Let dp[i] denote whether prefix s[0:i) can be segmented. For each ending index i, check dictionary words that could end at i and see if the preceding prefix was valid.

14.14.6.2 Analysis

  • Time Complexity: O(n * m), where m is dictionary size
  • Space Complexity: O(n)

14.14.6.3 Implementation Steps

  1. Initialize dp[0] = true.
  2. For end from 1 to n, iterate dictionary words.
  3. If word fits at the end and dp[end - word.length()] is true, set dp[end] = true.
  4. Return dp[n].

14.14.6.4 Code - Java

public boolean wordBreakDP(String s, List<String> wordDict) {
    boolean[] dp = new boolean[s.length() + 1];
    dp[0] = true;

    for (int end = 1; end <= s.length(); end++) {
        for (String word : wordDict) {
            int len = word.length();
            if (len <= end && dp[end - len] && s.substring(end - len, end).equals(word)) {
                dp[end] = true;
                break;
            }
        }
    }
    return dp[s.length()];
}

14.14.7 Solution 3 - Trie-Assisted DP

14.14.7.1 Walkthrough

Insert dictionary words into a trie. While scanning the string, whenever dp[i] is true, walk the trie starting at i to mark reachable dp[j]. This prunes dictionary iterations when many words share prefixes.

14.14.7.2 Analysis

  • Time Complexity: O(n * L) where L is average word length encountered
  • Space Complexity: O(total dictionary characters)
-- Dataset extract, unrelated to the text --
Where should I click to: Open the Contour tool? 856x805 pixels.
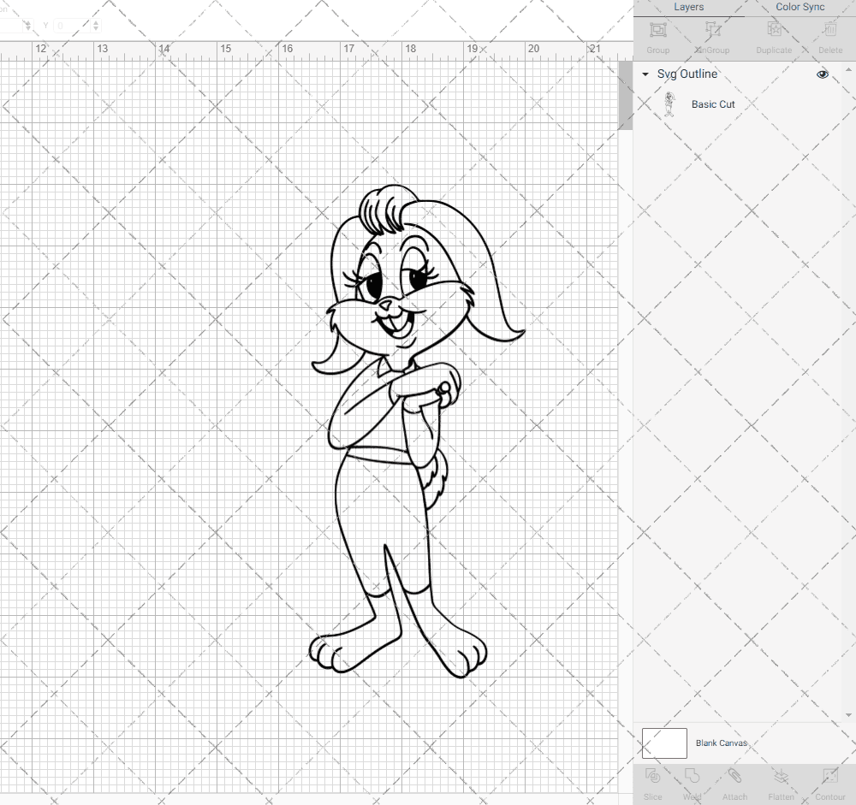(x=829, y=777)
14.14.7.3 Implementation Steps

  1. Build a trie with isEnd flags.
  2. Initialize dp[0] = true.
  3. For each index i, if dp[i] is true, traverse trie edges following s[i...].
  4. Whenever a trie node is terminal at index j, set dp[j] = true.

14.14.7.4 Code - Java

class TrieNode {
    boolean isEnd;
    TrieNode[] next = new TrieNode[26];
}

class Trie {
    TrieNode root = new TrieNode();

    void insert(String word) {
        TrieNode node = root;
        for (char c : word.toCharArray()) {
            int idx = c - 'a';
            if (node.next[idx] == null) {
                node.next[idx] = new TrieNode();
            }
            node = node.next[idx];
        }
        node.isEnd = true;
    }

    void advance(String s, int start, boolean[] dp) {
        TrieNode node = root;
        for (int i = start; i < s.length(); i++) {
            int idx = s.charAt(i) - 'a';
            if (node.next[idx] == null) {
                return;
            }
            node = node.next[idx];
            if (node.isEnd) {
                dp[i + 1] = true;
            }
        }
    }
}

public boolean wordBreakTrie(String s, List<String> wordDict) {
    Trie trie = new Trie();
    for (String word : wordDict) {
        trie.insert(word);
    }
    boolean[] dp = new boolean[s.length() + 1];
    dp[0] = true;
    for (int i = 0; i < s.length(); i++) {
        if (dp[i]) {
            trie.advance(s, i, dp);
        }
    }
    return dp[s.length()];
}